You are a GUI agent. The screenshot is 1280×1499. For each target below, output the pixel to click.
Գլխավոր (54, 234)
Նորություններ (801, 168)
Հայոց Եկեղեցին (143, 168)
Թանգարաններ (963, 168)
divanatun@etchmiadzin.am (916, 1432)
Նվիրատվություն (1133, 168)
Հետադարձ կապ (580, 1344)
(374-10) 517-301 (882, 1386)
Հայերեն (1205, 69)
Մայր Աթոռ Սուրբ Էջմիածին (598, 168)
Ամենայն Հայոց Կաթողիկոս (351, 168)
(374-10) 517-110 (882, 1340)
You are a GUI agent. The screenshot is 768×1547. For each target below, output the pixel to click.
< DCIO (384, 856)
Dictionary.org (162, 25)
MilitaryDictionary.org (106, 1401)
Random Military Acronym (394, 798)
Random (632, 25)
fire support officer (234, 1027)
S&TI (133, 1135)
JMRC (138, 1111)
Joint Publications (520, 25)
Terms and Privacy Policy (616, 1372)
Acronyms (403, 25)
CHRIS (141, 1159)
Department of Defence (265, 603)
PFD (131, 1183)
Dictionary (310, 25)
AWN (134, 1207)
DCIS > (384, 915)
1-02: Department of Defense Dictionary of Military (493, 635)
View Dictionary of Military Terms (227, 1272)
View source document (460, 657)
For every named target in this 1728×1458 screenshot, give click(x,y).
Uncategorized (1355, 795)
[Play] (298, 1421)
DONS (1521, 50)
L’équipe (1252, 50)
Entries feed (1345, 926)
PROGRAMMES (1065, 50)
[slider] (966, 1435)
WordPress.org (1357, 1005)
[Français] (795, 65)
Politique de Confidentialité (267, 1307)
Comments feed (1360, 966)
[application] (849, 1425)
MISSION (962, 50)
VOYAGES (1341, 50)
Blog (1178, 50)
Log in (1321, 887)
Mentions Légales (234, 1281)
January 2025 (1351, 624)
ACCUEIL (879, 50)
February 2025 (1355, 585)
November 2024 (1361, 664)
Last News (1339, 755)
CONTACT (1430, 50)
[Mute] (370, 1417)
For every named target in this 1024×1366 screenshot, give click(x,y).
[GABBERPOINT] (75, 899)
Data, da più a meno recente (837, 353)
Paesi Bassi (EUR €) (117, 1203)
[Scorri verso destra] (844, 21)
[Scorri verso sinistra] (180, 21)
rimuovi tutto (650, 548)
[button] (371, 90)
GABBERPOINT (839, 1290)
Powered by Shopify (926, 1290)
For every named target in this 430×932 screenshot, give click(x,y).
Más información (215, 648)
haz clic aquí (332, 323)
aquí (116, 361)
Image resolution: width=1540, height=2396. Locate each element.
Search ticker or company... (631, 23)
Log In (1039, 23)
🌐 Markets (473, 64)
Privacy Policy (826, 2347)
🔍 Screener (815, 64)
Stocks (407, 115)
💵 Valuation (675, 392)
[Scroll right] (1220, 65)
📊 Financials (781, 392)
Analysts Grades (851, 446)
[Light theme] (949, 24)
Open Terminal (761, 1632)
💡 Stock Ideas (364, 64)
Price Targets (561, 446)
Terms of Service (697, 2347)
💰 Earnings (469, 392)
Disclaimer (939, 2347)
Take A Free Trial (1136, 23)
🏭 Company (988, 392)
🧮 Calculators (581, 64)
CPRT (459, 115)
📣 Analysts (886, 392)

▸ **Problem requirements**:
Would you reproduce the full listing without changing a single word?

▸ **Your solution**:
You are a GUI agent. The screenshot is 1280×1499. For each target below, output the pixel to click.
Գլխավոր (54, 234)
Նորություններ (801, 168)
Հայոց Եկեղեցին (143, 168)
Թանգարաններ (963, 168)
divanatun@etchmiadzin.am (916, 1432)
Նվիրատվություն (1133, 168)
Հետադարձ կապ (580, 1344)
(374-10) 517-301 (882, 1386)
Հայերեն (1205, 69)
Մայր Աթոռ Սուրբ Էջմիածին (598, 168)
Ամենայն Հայոց Կաթողիկոս (351, 168)
(374-10) 517-110 (882, 1340)
You are a GUI agent. The screenshot is 768×1547. For each target below, output the pixel to click.
< DCIO (384, 856)
Dictionary.org (162, 25)
MilitaryDictionary.org (106, 1401)
Random Military Acronym (394, 798)
Random (632, 25)
fire support officer (234, 1027)
S&TI (133, 1135)
JMRC (138, 1111)
Joint Publications (520, 25)
Terms and Privacy Policy (616, 1372)
Acronyms (403, 25)
CHRIS (141, 1159)
Department of Defence (265, 603)
PFD (131, 1183)
Dictionary (310, 25)
AWN (134, 1207)
DCIS > (384, 915)
1-02: Department of Defense Dictionary of Military (493, 635)
View Dictionary of Military Terms (227, 1272)
View source document (460, 657)
For every named target in this 1728×1458 screenshot, give click(x,y).
Uncategorized (1355, 795)
[Play] (298, 1421)
DONS (1521, 50)
L’équipe (1252, 50)
Entries feed (1345, 926)
PROGRAMMES (1065, 50)
[slider] (966, 1435)
WordPress.org (1357, 1005)
[Français] (795, 65)
Politique de Confidentialité (267, 1307)
Comments feed (1360, 966)
[application] (849, 1425)
MISSION (962, 50)
VOYAGES (1341, 50)
Blog (1178, 50)
Log in (1321, 887)
Mentions Légales (234, 1281)
January 2025 (1351, 624)
ACCUEIL (879, 50)
February 2025 (1355, 585)
November 2024 (1361, 664)
Last News (1339, 755)
CONTACT (1430, 50)
[Mute] (370, 1417)
For every named target in this 1024×1366 screenshot, give click(x,y).
[GABBERPOINT] (75, 899)
Data, da più a meno recente (837, 353)
Paesi Bassi (EUR €) (117, 1203)
[Scorri verso destra] (844, 21)
[Scorri verso sinistra] (180, 21)
rimuovi tutto (650, 548)
[button] (371, 90)
GABBERPOINT (839, 1290)
Powered by Shopify (926, 1290)
For every named target in this 430×932 screenshot, give click(x,y).
Más información (215, 648)
haz clic aquí (332, 323)
aquí (116, 361)
Image resolution: width=1540, height=2396. Locate each element.
Search ticker or company... (631, 23)
Log In (1039, 23)
🌐 Markets (473, 64)
Privacy Policy (826, 2347)
🔍 Screener (815, 64)
Stocks (407, 115)
💵 Valuation (675, 392)
[Scroll right] (1220, 65)
📊 Financials (781, 392)
Analysts Grades (851, 446)
[Light theme] (949, 24)
Open Terminal (761, 1632)
💡 Stock Ideas (364, 64)
Price Targets (561, 446)
Terms of Service (697, 2347)
💰 Earnings (469, 392)
Disclaimer (939, 2347)
Take A Free Trial (1136, 23)
🏭 Company (988, 392)
🧮 Calculators (581, 64)
CPRT (459, 115)
📣 Analysts (886, 392)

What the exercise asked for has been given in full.